EXERCISE DATA Block Start
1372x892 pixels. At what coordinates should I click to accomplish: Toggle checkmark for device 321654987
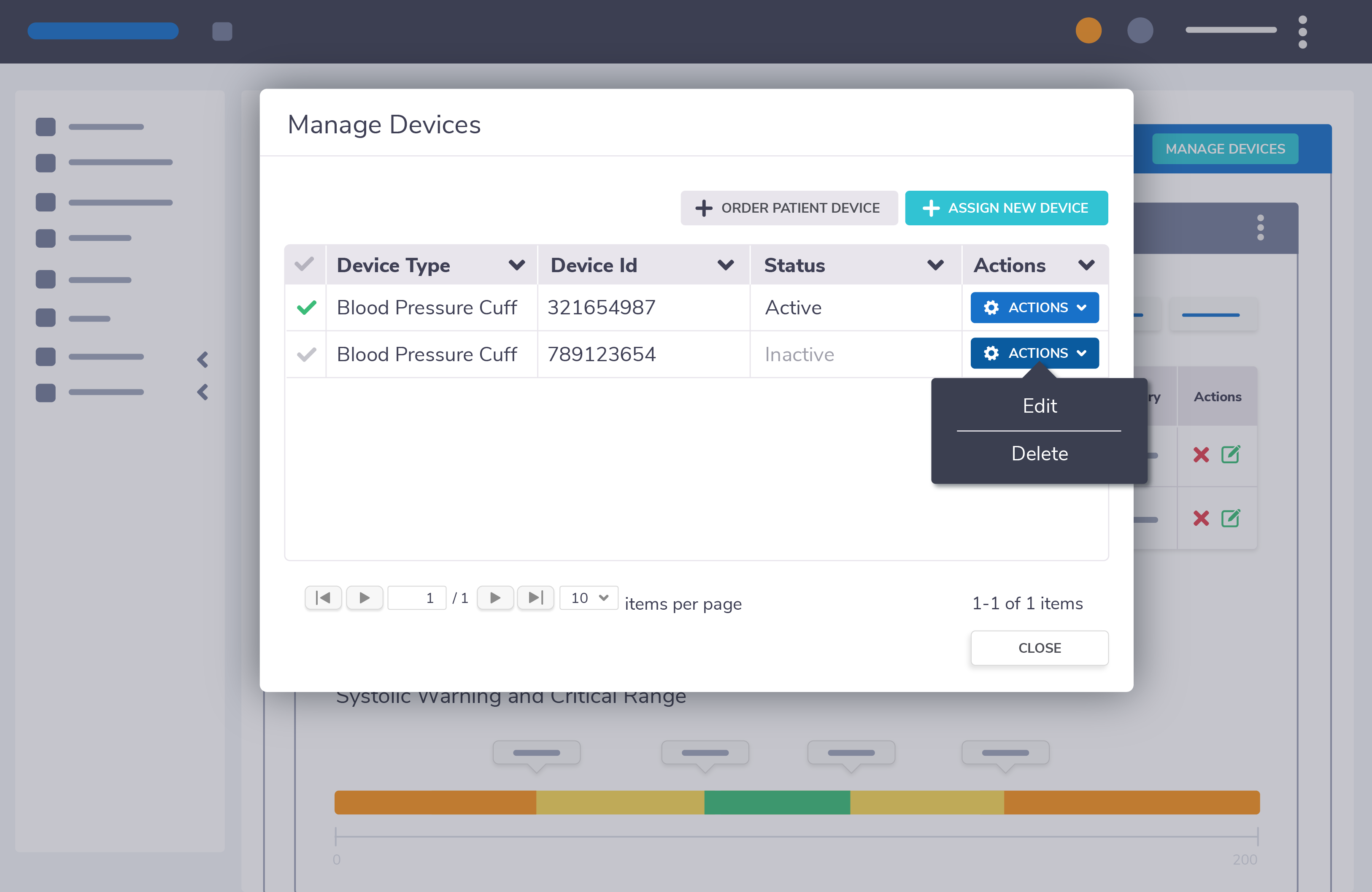306,307
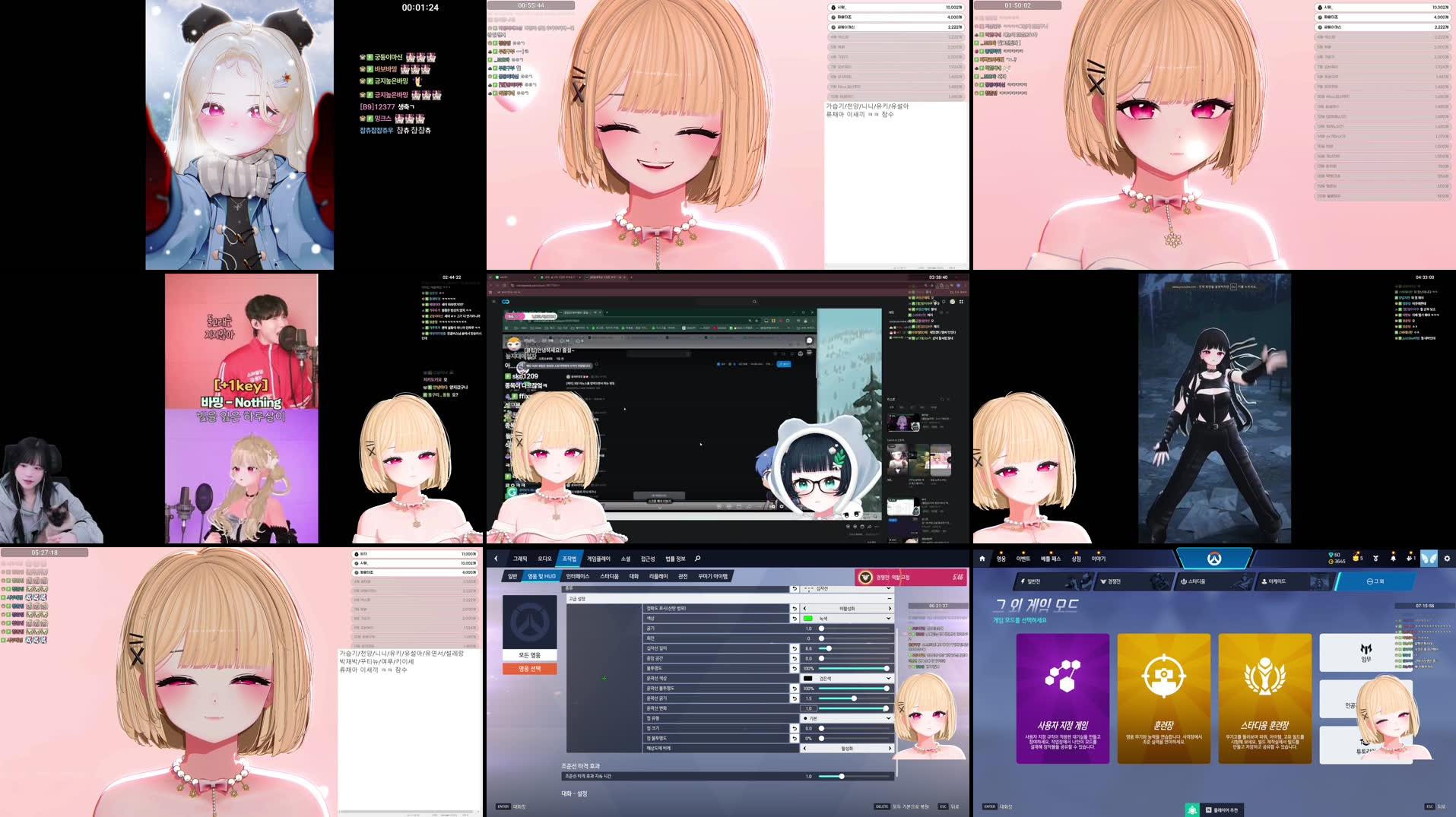
Task: Click the friends icon showing count 5
Action: point(1356,558)
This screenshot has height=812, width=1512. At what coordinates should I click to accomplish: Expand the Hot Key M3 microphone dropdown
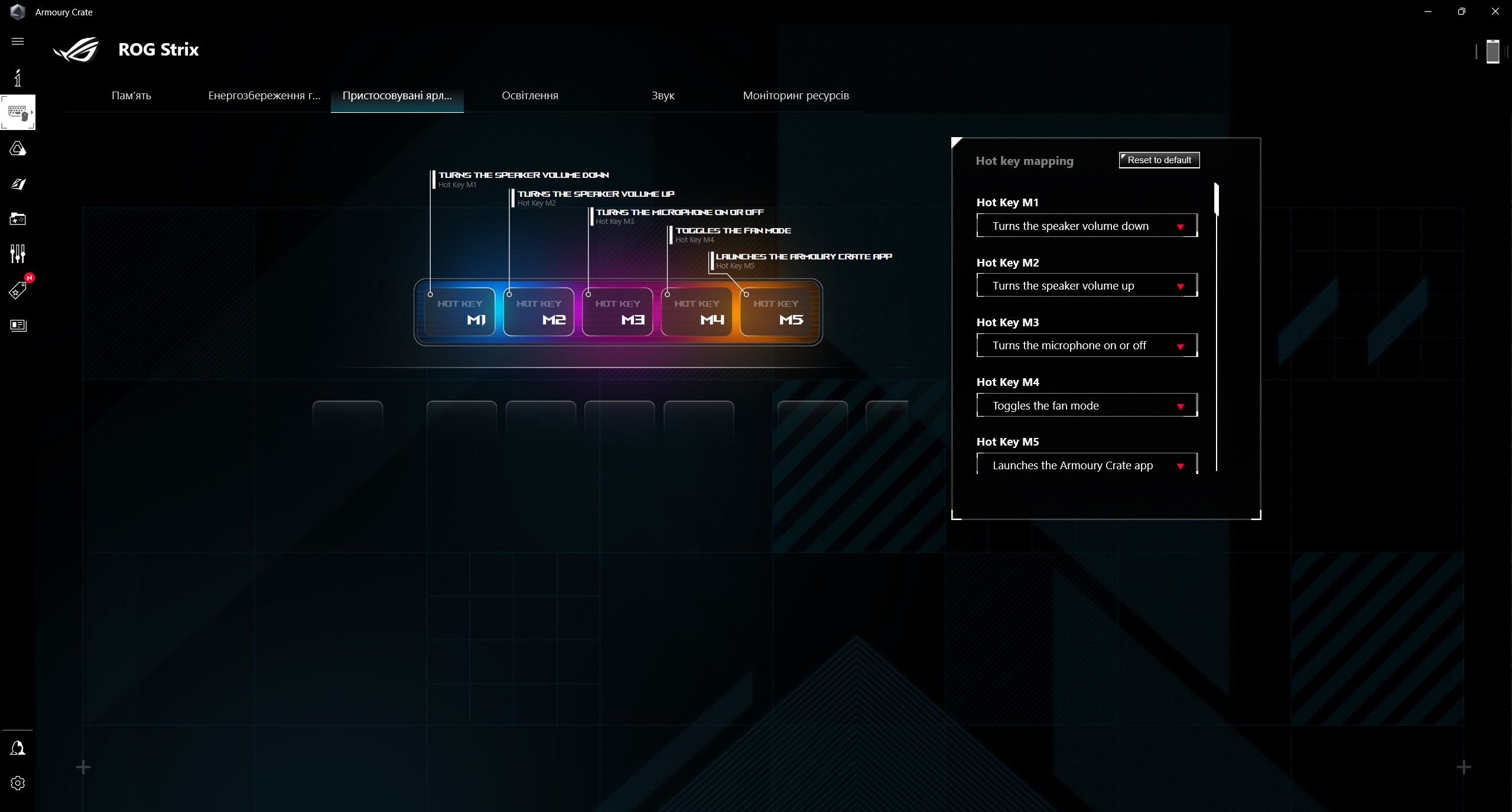[x=1087, y=346]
EXERCISE DATA Block End
● **TASK**
The line with "This screenshot has" marks the start, and the last line of the material marks the end. Reproduce exactly those two lines and every line between them, without the pictures.

● **RESULT BELOW**
This screenshot has height=812, width=1512. At what coordinates should I click to accomplish: Expand the Hot Key M3 microphone dropdown
[x=1087, y=346]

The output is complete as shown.